Records from a dataset:
....
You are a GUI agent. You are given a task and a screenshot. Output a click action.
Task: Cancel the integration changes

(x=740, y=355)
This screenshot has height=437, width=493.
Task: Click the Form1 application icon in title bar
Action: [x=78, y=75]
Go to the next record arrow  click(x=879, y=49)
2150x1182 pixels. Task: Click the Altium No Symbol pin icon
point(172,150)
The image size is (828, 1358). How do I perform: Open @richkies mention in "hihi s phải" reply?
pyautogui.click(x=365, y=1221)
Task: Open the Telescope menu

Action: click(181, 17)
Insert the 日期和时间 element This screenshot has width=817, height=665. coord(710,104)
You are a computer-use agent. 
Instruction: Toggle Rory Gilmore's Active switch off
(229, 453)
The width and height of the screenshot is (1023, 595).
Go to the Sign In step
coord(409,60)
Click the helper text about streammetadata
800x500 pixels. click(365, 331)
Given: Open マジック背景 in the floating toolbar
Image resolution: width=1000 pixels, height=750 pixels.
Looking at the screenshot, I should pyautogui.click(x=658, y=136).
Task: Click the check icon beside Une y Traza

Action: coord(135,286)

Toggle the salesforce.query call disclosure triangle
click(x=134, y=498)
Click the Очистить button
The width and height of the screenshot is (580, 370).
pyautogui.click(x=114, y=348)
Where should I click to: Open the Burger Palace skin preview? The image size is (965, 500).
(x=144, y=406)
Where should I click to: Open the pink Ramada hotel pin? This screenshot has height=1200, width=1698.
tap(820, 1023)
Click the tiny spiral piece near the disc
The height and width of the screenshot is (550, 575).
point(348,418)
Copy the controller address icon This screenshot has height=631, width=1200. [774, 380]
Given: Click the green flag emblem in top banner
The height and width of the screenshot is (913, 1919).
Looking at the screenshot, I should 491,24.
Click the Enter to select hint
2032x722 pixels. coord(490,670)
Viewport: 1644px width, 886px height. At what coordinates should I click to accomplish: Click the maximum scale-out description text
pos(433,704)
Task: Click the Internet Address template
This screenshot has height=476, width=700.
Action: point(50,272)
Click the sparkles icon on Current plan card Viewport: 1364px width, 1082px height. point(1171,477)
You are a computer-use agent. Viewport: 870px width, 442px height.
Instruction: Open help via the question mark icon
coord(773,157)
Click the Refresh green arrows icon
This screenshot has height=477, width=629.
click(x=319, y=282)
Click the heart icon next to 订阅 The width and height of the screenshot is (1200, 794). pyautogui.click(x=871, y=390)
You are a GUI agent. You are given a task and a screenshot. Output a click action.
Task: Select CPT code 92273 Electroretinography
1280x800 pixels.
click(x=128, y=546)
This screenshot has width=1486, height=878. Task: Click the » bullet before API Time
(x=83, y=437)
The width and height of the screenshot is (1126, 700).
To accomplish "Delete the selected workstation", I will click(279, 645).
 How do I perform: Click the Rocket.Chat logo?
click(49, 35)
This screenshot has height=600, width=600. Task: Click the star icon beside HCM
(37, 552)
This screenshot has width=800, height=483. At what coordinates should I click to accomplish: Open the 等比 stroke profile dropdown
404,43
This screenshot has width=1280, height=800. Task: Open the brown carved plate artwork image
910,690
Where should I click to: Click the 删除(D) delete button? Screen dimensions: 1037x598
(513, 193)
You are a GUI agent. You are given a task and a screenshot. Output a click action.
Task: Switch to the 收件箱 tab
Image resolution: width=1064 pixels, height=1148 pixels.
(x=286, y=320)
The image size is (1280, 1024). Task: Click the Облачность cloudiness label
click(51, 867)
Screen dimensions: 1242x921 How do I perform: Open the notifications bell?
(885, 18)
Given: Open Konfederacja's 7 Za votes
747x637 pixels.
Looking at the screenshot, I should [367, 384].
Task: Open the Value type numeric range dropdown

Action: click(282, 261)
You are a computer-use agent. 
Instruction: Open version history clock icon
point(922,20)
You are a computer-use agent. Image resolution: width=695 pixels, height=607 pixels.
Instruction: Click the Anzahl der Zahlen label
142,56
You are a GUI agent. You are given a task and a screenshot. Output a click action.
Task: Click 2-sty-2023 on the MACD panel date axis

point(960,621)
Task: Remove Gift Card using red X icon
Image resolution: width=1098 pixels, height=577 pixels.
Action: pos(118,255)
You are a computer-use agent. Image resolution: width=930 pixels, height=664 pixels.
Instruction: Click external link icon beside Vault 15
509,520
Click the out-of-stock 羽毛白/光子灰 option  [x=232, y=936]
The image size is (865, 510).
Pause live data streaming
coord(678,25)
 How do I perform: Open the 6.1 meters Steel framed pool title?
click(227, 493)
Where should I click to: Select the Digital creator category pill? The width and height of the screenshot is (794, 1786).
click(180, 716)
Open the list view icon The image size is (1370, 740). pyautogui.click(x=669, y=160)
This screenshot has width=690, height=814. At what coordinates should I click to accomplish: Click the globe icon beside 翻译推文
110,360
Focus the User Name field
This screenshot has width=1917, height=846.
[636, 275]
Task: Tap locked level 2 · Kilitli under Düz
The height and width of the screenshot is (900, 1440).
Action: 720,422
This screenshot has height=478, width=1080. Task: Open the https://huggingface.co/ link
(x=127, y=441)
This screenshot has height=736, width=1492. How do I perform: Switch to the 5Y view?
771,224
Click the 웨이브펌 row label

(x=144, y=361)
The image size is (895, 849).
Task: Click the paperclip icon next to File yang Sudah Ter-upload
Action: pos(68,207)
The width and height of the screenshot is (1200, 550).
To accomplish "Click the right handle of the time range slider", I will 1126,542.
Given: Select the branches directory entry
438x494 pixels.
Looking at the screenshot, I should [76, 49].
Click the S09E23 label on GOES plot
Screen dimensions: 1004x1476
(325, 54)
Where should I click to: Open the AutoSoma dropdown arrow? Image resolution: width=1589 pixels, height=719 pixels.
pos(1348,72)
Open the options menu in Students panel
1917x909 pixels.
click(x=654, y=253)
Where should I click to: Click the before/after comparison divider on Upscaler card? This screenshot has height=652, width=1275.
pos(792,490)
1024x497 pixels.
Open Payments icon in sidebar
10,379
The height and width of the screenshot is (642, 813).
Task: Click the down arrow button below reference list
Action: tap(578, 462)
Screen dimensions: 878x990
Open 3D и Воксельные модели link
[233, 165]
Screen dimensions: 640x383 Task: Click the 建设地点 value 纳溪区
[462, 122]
....
Every line in the records above that contains the word "green" is to be copied out.

Given: Click the green flag emblem in top banner
Click the Refresh green arrows icon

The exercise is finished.